不思議なあの日々のこと

「今となっては何故だかわからないんだけど」と言いたくなるような不思議な日々が人生の中にはある。

自分の価値観を180度変えてしまうくらいの衝撃を受けた本や漫画が今となってはどこがいいのか理解できなかったりするし、身を削ってでも頑張らなきゃいけないと思っていたあの頃の自分のことを「なんであんなに必死だったんだろう、かわいいな」と思ったりもするし、身を焦がすような恋愛のことだってもうすっかり思い出せなくなっていたりして、「今となっては不思議なあの日々」が、過去にはたくさん、たくさんある。


今となっては何故だかわからないんだけど、去年の夏の終わりから冬のはじめにかけて、週に2度は会い、週に1度は終電を逃して飲むような友達が2人いた。

私は特定の人と頻繁に遊ぶということがめったにない(月イチペースで会えばかなりめずらしいくらい)ので、そして終電では家に帰りたいタイプなので、週に何度も会って、終電を逃してまで飲みたいと思える友達ができたというその事実には、正直心底驚いた。

だいたい飲むのは新宿三丁目だった。

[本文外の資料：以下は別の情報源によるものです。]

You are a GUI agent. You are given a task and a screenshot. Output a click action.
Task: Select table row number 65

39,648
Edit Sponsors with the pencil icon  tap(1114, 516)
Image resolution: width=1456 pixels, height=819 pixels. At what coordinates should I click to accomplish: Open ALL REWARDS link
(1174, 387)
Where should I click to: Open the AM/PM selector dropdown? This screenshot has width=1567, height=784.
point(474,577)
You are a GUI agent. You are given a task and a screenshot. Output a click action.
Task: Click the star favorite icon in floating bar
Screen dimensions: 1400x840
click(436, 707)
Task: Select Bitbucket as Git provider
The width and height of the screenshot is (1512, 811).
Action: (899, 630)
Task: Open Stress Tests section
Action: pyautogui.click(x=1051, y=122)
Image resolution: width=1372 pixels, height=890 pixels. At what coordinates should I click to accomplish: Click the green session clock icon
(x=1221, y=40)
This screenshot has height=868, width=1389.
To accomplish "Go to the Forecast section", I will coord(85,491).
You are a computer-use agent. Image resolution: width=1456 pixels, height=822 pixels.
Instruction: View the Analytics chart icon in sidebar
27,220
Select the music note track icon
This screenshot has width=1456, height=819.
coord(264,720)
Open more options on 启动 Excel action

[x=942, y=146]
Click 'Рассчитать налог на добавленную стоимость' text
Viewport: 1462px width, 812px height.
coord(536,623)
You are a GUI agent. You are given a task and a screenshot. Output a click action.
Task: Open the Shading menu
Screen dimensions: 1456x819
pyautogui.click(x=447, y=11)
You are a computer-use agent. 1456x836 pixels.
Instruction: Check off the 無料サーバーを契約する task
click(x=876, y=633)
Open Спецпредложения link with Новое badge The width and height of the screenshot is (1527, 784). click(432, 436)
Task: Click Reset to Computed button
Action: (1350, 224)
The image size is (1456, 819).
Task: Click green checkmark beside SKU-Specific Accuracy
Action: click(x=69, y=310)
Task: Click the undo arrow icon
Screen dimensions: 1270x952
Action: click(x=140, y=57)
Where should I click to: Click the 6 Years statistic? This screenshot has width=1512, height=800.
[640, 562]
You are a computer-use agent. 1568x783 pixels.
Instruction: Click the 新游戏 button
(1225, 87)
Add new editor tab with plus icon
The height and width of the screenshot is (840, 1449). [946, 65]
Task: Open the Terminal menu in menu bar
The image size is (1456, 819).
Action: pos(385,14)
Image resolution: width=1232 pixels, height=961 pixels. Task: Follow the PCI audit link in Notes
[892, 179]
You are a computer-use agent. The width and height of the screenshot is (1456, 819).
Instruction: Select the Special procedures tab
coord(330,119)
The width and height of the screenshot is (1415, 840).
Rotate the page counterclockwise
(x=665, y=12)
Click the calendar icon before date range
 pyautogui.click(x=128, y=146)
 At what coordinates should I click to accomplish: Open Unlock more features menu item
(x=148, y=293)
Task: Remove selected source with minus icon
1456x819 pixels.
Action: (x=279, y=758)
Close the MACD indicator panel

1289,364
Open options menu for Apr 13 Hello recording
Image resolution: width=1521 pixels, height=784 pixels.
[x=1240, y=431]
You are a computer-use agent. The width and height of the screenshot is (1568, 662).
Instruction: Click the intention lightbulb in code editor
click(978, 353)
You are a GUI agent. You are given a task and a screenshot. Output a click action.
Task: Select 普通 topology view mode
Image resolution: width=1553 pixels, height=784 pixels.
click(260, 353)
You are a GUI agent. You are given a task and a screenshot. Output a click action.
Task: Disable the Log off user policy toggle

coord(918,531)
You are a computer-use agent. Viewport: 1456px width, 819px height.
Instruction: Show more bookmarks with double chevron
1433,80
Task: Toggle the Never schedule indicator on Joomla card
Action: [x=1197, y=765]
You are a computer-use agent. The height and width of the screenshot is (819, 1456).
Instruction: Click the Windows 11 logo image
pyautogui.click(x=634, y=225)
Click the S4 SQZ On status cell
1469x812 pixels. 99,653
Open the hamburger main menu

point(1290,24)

そのうちの1人は出版社で雑誌の編集をしているので、校了前は集合するのが夜の23時半だったり、時には24時だったりした。

「今日は絶対帰る!」と言っているのに気づけば漫画喫茶で3人で雑魚寝をしていたり、共通の友人を呼び出して朝までカラオケで歌ったり、誕生日には24時に会社まで押しかけてコンビニのケーキにポッキーをぶっ刺して祝ったり、「アホやなあ」「だまれ」と言い合いながらもすごく楽しい日々だった。


12月にそのうちの1人が結婚したのもあって、自然と会う頻度も減っていき、今では月に1度会うかどうかわからないくらいになった。

けれど、今でもあの日々をふと思い出すことがある。

別に「あの日々に戻りたい」とかそういう未練がましい気持ちがあるわけではない。「あの日々は一体なんだったんだろう」という、それは人生ではじめて味わうような「不思議」な感覚で。

ひと夏の恋、という言葉があるけれど、あれはまさしく私にとって「ひと夏の恋(友達しかも相手は2人ver.)」だった。燃え盛るように急激に仲良くなることがあるんだなあというのは自分の中で新鮮な体験だったし、「独身・東京・若さ」は夜遊びをする三種の神器なのかもしれないということも学んだ。

とにもかくにも、不思議なあの日々はこれから先、もう訪れないような気がする。ただ私の頭の中には、「24歳になぜか知り合って間もない仲良しの友達と頻繁に新宿で飲み明かしていた」という不思議で香ばしい記憶として、ずっと生涯残り続けるんだろうな、とも思う。